20th February 2018 - Author: Steve Evans

The Insurance Regulatory and Development Authority of India (IRDAI) has reportedly delayed the setting of new regulations, part of which would have confirmed that its nascent domestic market has preference in reinsurance placements.

India map and flagAccording to Christopher Croft, Chief Executive of the London & International Insurance Brokers’ Association (LIIBA), lobbying to prevent the setting of a rule giving domestic Indian reinsurers preference when it comes to reinsurance placements has been successful.

The order of preference was first put in place in 2016, but new proposed regulations raise the profiel of this issue again.

Croft said that lobbying for free trade by the World Federation of Insurance Intermediaries, of which LIIBA is a member, preceded the decision by IRDAI to delay the proposed regulation, which had been expected to be enacted later this month.

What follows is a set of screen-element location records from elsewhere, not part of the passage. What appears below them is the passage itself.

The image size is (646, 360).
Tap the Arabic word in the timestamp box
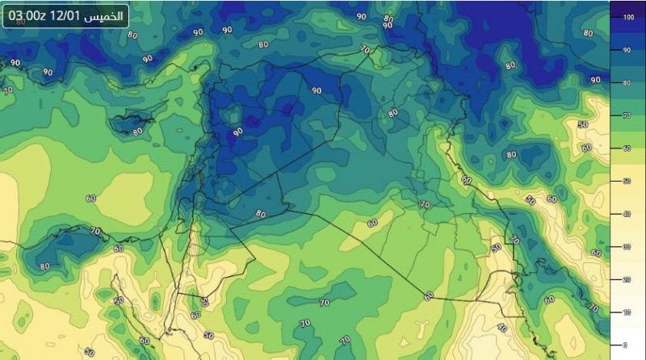[x=107, y=15]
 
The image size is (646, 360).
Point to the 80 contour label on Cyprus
[x=137, y=130]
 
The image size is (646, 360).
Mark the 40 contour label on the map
[x=501, y=328]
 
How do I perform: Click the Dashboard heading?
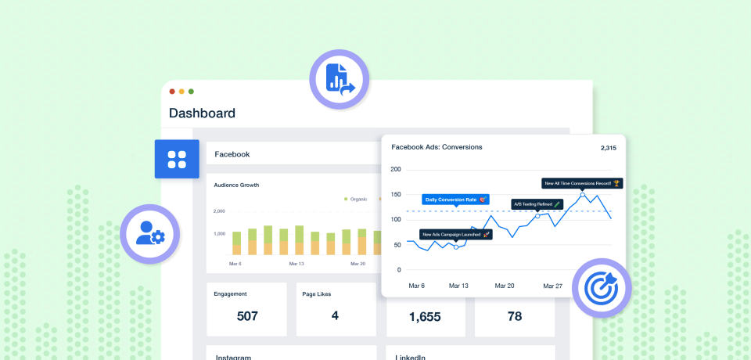point(202,113)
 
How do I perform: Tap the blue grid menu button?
point(177,159)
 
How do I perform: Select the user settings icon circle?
point(149,233)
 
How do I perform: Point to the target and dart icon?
point(601,287)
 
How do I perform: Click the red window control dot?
point(172,92)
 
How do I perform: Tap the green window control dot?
point(191,92)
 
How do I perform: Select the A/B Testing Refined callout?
point(537,203)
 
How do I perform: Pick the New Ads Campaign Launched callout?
point(455,234)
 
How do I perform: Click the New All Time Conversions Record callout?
point(582,183)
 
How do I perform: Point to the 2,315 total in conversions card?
point(609,147)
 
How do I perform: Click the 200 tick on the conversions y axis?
point(395,169)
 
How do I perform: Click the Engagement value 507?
point(247,316)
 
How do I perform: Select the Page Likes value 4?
point(335,316)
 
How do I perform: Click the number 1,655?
point(425,316)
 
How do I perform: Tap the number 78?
point(514,316)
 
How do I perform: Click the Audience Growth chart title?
point(236,185)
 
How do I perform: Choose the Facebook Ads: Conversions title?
point(437,146)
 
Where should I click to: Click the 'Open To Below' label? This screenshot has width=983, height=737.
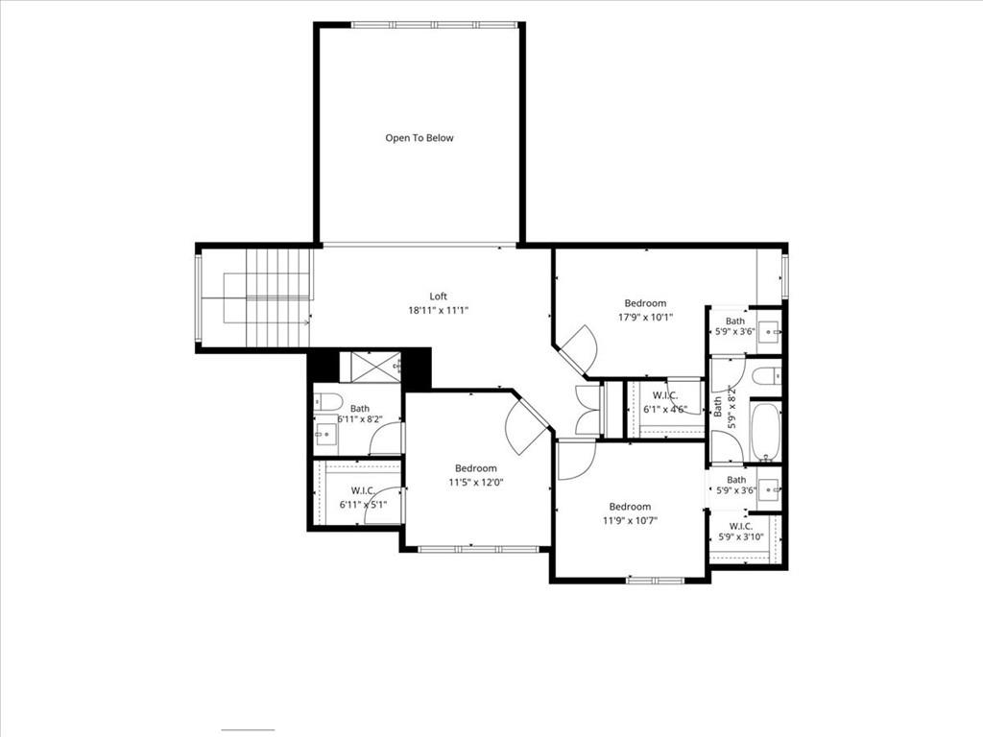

The proposed regulations from IRDAI would have seen Indian reinsurers continuing to get first order of preference for placements of reinsurance business, but the legislation would have been waived for a number of major re/insurance lines.

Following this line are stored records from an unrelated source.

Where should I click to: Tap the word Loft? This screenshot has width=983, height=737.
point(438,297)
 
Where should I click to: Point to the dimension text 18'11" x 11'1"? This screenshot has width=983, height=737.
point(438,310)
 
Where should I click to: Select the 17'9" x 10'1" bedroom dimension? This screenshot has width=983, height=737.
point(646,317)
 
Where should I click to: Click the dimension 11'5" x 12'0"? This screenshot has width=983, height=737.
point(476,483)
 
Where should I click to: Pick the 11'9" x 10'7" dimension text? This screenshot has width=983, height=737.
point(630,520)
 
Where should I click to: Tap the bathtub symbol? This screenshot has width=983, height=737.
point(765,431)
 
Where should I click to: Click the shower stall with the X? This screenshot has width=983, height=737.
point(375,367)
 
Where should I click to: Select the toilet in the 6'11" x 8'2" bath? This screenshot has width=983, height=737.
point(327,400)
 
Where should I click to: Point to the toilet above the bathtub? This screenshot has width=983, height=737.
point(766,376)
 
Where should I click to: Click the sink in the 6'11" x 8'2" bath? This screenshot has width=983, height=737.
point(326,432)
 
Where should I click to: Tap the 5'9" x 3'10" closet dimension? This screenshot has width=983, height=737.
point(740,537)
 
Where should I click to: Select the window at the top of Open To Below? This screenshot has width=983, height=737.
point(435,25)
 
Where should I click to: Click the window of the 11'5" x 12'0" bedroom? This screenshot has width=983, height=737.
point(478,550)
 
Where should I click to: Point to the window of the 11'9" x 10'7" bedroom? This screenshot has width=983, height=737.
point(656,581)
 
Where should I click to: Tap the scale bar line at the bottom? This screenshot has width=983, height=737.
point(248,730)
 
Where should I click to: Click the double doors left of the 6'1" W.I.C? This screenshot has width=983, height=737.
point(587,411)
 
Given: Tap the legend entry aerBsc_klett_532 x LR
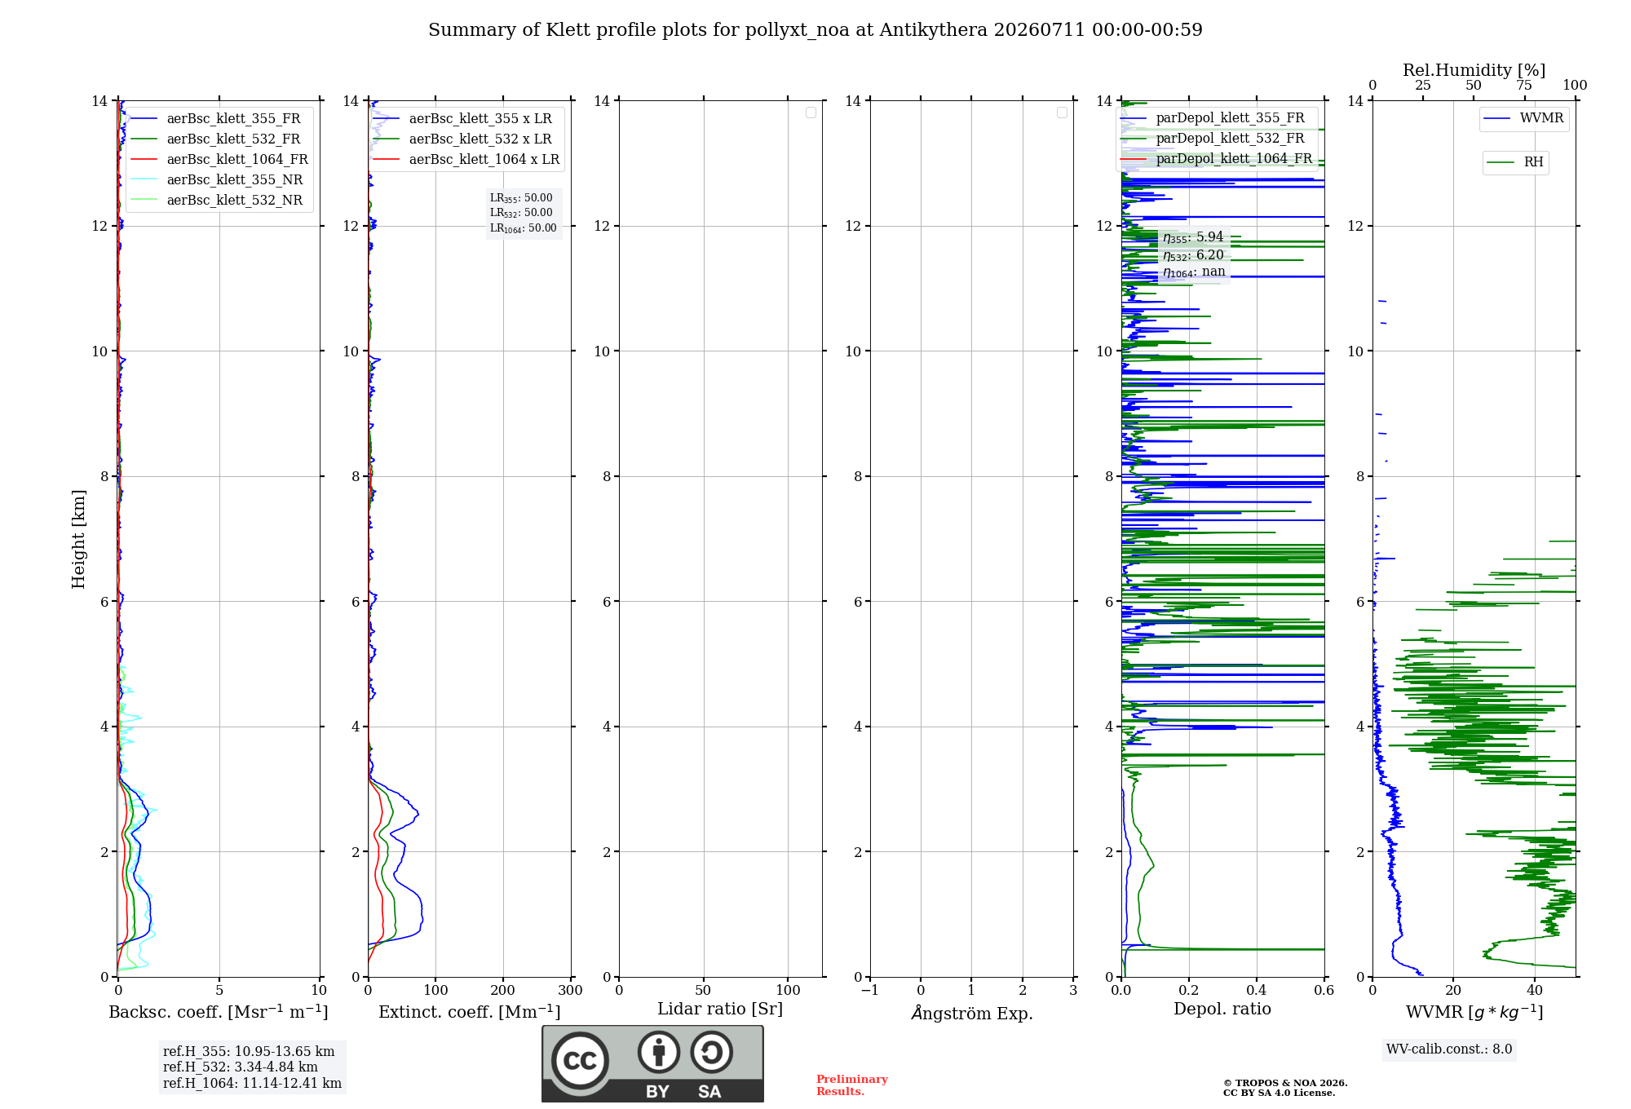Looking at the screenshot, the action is pyautogui.click(x=462, y=139).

The draft proposals stated that first preference would have been given to Indian reinsurers that had been transacting business for at least three continuous years (so GIC Re) and then to other Indian reinsurers. Next in line for Indian reinsurance placements would have been branches of foreign reinsurers and then Cross Border Reinsurers (CBRs).

With exceptions for certain lines of business, waiving preference of order regulation for: aviation, life insurance, marine hull, large infrastructure projects, petrochemical and refinery plants, large power plants, oil and energy, cyber risk and climate change risk.

But now the regulations have been delayed, according to Croft, suggesting that a rethinking of the proposed order of preference for reinsurance placements in India could be on the cards.

This is positive for reinsurers looking to underwrite Indian risks, but also for India itself as such protectionism harms the ability of reinsurance markets to disperse and diversify risks, potentially resulting in concentrations of risk within one country.

Having global reinsurers operating in the country is in India’s favour, as it will help to bolster its economy and develop new insurance lines for its people. Controlling and aggregating risks within its own reinsurers could result in dangerous risk concentrations and removes one of the main selling points of a functioning reinsurance market, that risk is distributed and diversified among many underwriting parties.